2
votes

I tried this :

rdd1= sc.parallelize(["Let's have some fun.",
  "To have fun you don't need any plans."])
output = rdd1.map(lambda t: t.split(" ")).map(lambda lists: (lists, len(lists)))
output.foreach(print)

output:

(["Let's", 'have', 'some', 'fun.'], 4)
(['To', 'have', 'fun', 'you', "don't", 'need', 'any', 'plans.'], 8)

and i got the count of total number of words per line. but I wanted the count of each word per line.

2
Do you want number of words and their occurences?whatsinthename

2 Answers

3
votes

You can try this:

from collections import Counter 

output = rdd1.map(lambda t: t.split(" ")).map(lambda lists: dict(Counter(lists)))

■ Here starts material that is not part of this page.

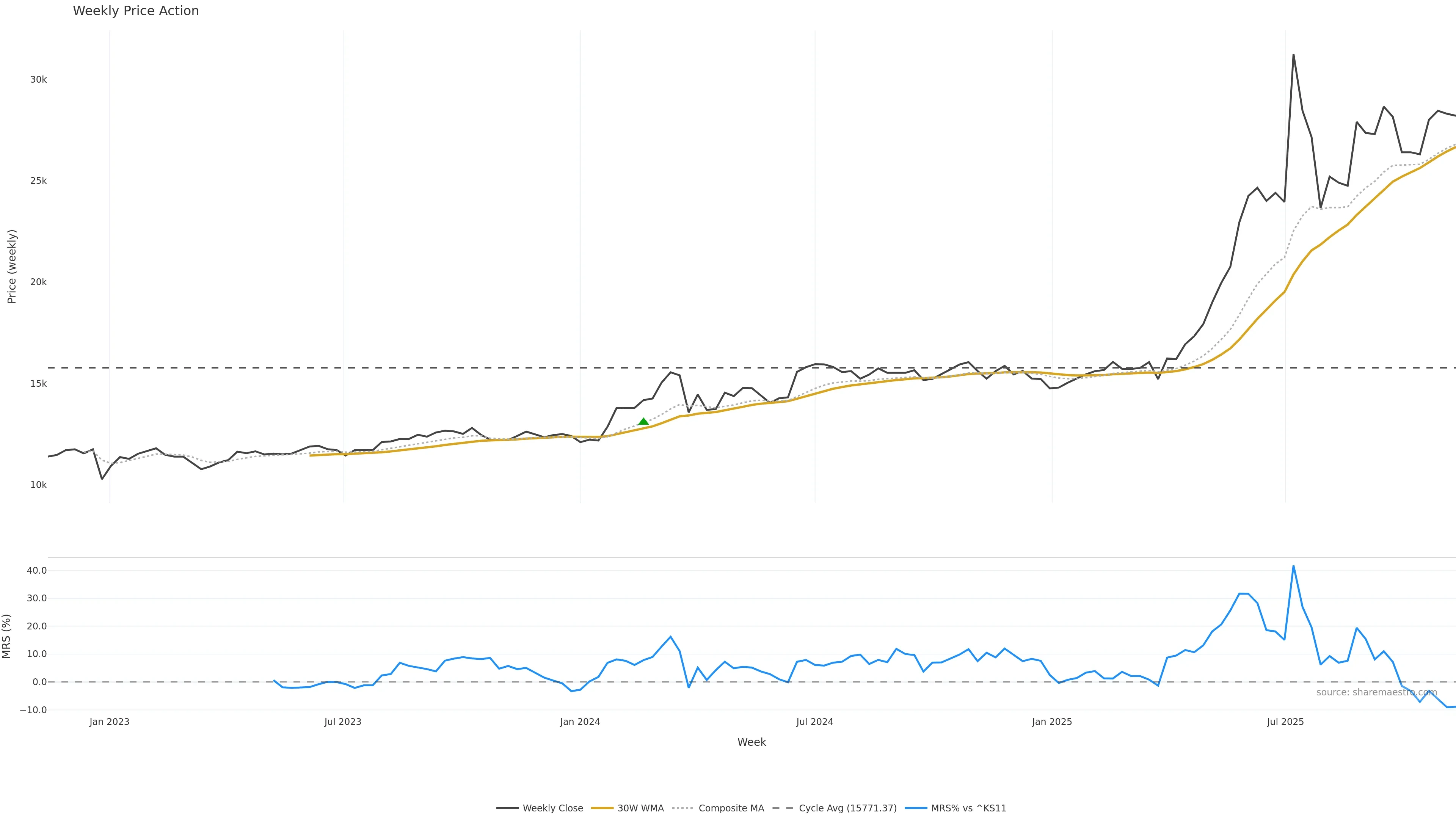Image resolution: width=1456 pixels, height=819 pixels.
Task: Click the 30k price axis tick label
Action: point(38,80)
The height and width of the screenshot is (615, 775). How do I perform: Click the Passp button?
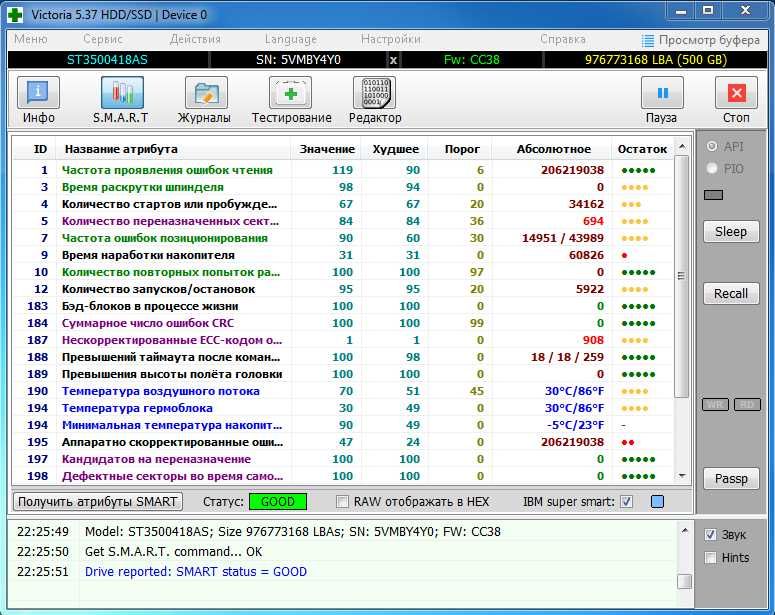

I'll give a small python example:

from collections import Counter

example_1 = "Let's have some fun."
Counter(example_1.split(" "))
# [{"Let's": 1, 'have': 1, 'some': 1, 'fun.': 1}

example_2 = "To have fun you don't need any plans."
Counter(example_2.split(" "))
# {'To': 1, 'have': 1, 'fun': 1, 'you': 1, "don't": 1, 'need': 1, 'any': 1, 'plans.': 1}]
1
votes

Based on your input and from what I understand please find below code. Just minor changes to your code:

output = rdd1.flatMap(lambda t: t.split(" ")).map(lambda lists: (lists, 1)).reduceByKey(lambda x,y : x+y)  

You used map for splitting data. Instead use flatMap. It will break your string into words. PFB output:

output.collect()

[('have', 2), ("Let's", 1), ('To', 1), ('you', 1), ('need', 1), ('fun', 1), ("don't", 1), ('any', 1), ('some', 1), ('fun.', 1), ('plans.', 1)]